Exercise aim:
The data below contains pictures, which are to be skipped; the lines starting at the line with "This screenshot has width=780, height=878." and ending at the line with "This screenshot has height=450, width=900." are to be output exactly, both ends included.

Given data:

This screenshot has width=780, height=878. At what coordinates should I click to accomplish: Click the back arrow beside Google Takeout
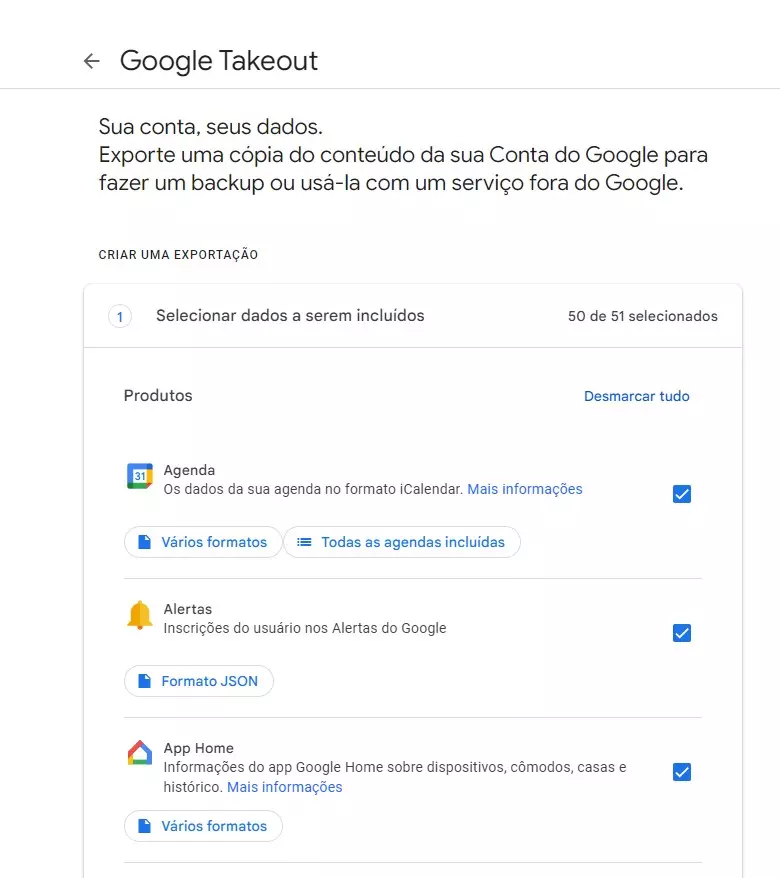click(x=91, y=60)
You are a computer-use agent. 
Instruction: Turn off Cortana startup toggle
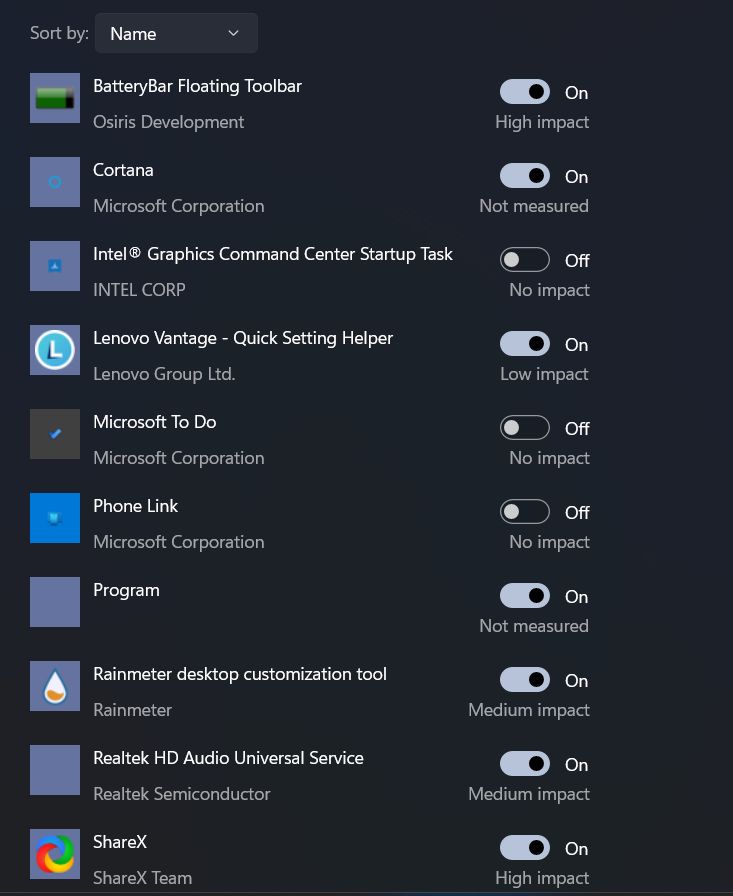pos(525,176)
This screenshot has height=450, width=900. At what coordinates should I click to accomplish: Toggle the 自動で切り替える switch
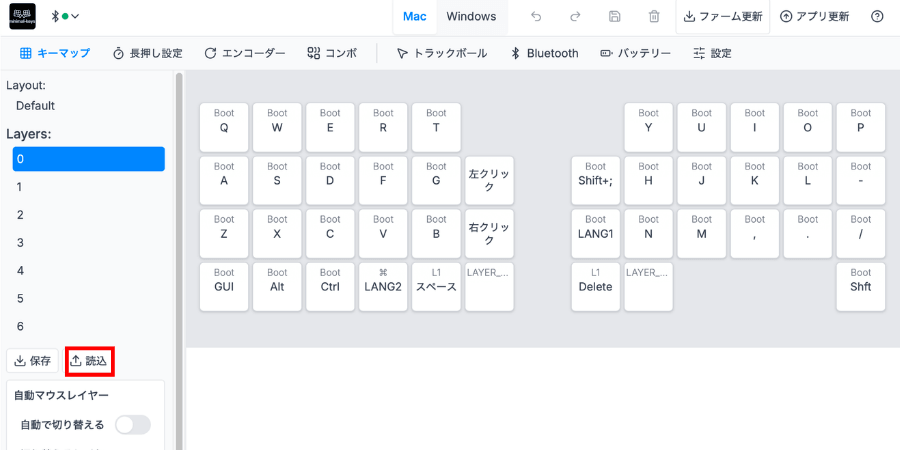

...

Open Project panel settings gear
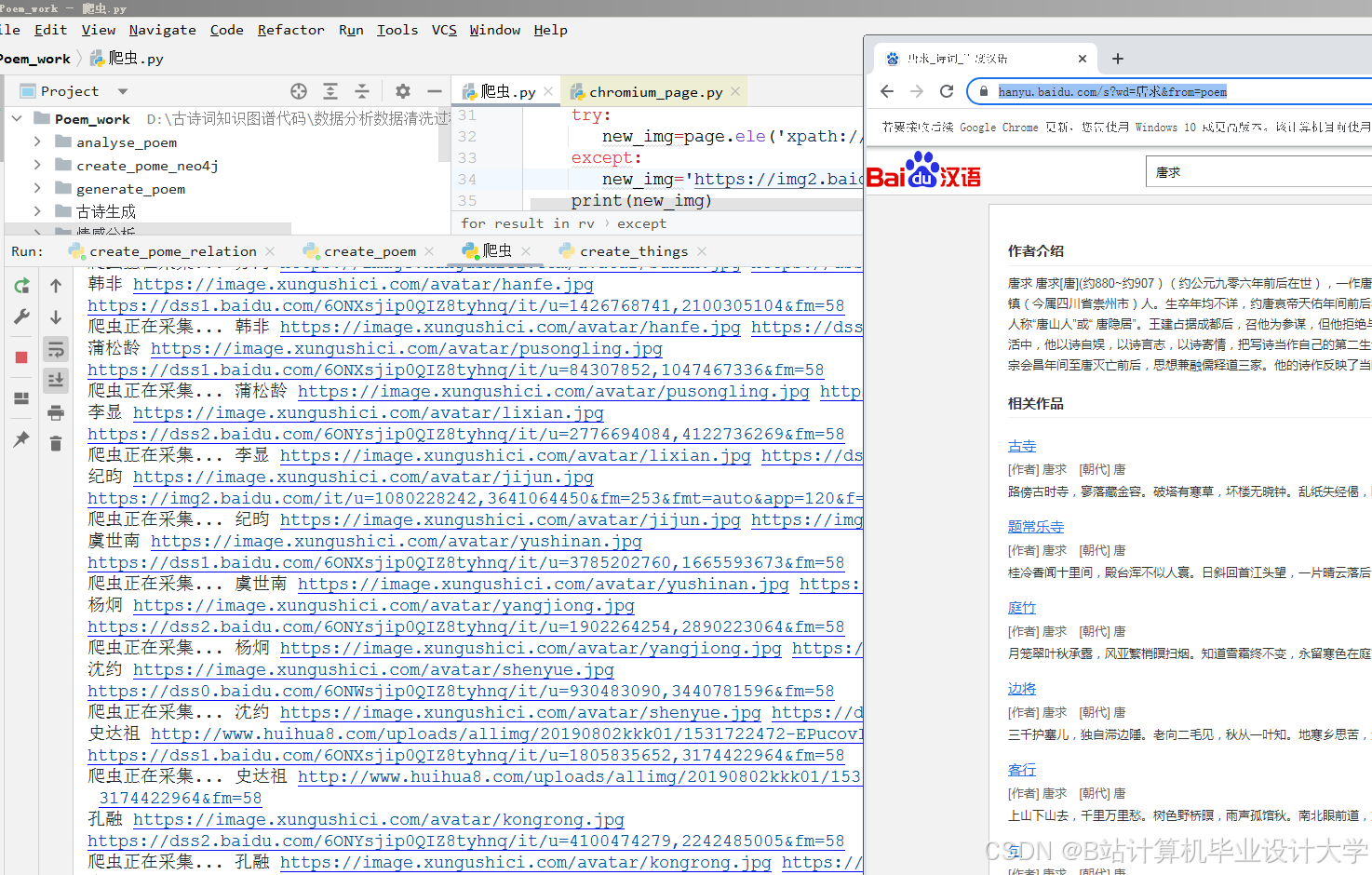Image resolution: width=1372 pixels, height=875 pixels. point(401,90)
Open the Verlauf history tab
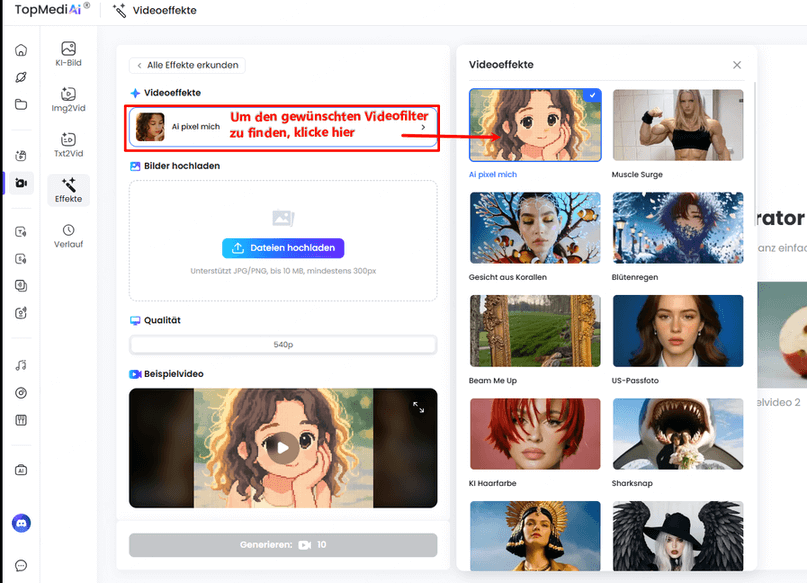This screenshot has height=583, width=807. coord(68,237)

--

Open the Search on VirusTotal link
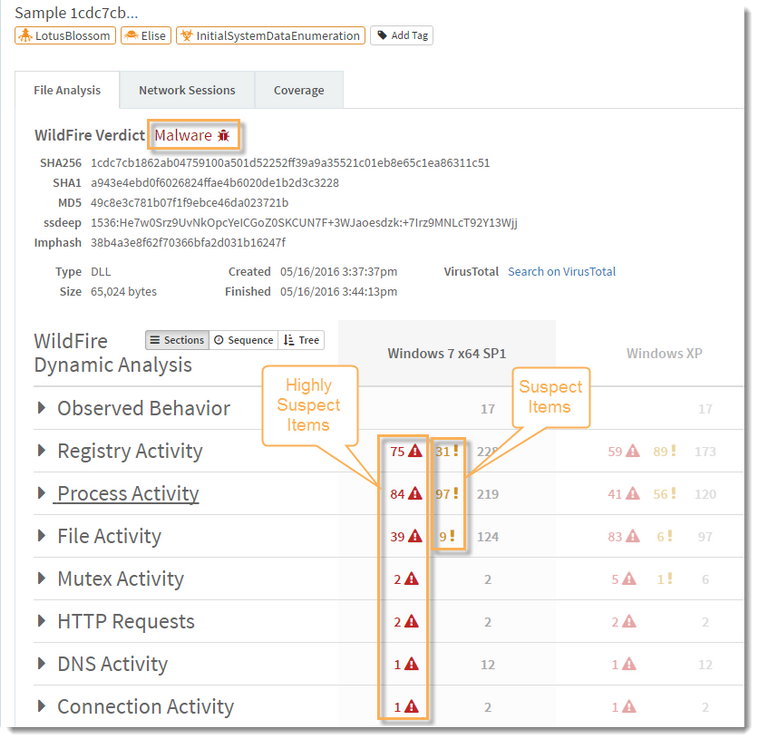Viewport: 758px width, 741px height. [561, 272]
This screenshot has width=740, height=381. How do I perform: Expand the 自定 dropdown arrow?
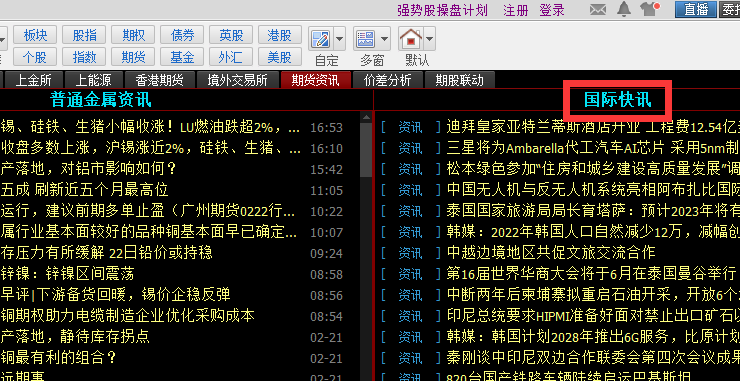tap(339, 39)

Expected output:
This screenshot has width=780, height=878. At what coordinates should I click to accomplish: Click the back arrow beside Google Takeout
click(x=91, y=60)
You are a computer-use agent. 
Instruction: Turn off Cortana startup toggle
pos(525,176)
This screenshot has height=450, width=900. At what coordinates should I click to accomplish: Toggle the 自動で切り替える switch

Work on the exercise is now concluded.